Set task: Can you reproduce the listing below with "screen capture" substituted for every "screenshot" and nothing else changed, omitting the pictures?

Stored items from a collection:
==*==
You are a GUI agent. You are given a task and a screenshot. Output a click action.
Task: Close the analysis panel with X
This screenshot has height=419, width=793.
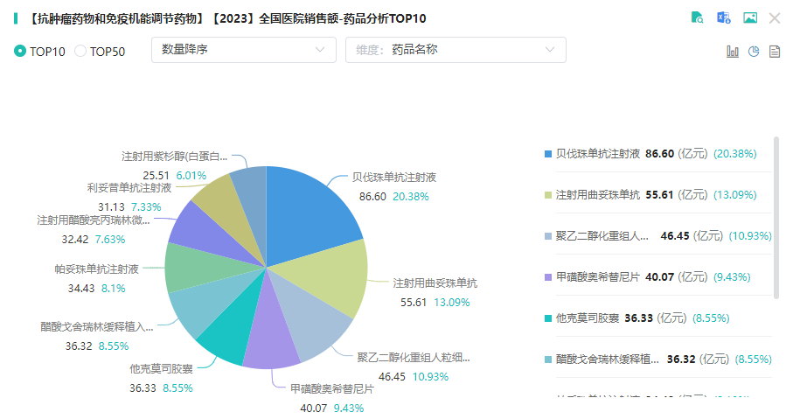point(775,18)
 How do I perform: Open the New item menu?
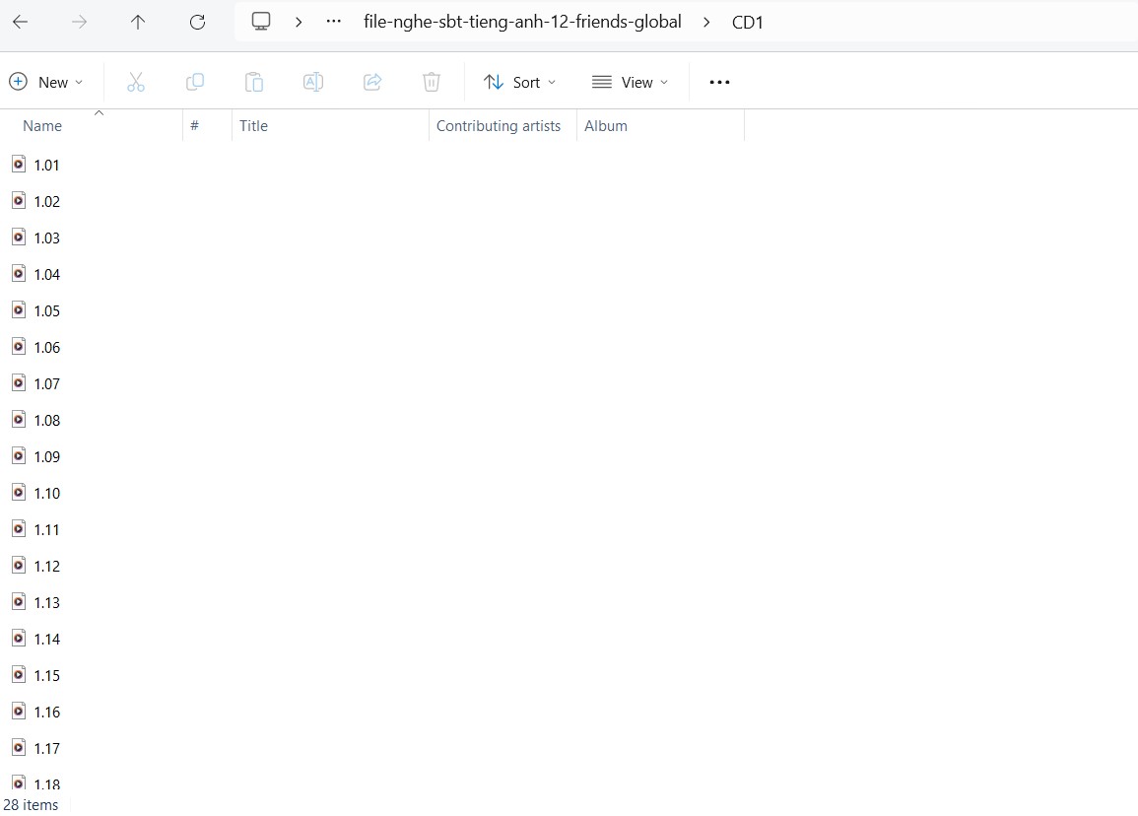coord(45,82)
==*==
Answer to this exercise:
You are a GUI agent. You are given a task and a screen capture. Output a click action.
Task: Close the analysis panel with X
This screen capture has height=419, width=793.
point(775,18)
 How do I perform: Open the New item menu?
coord(45,82)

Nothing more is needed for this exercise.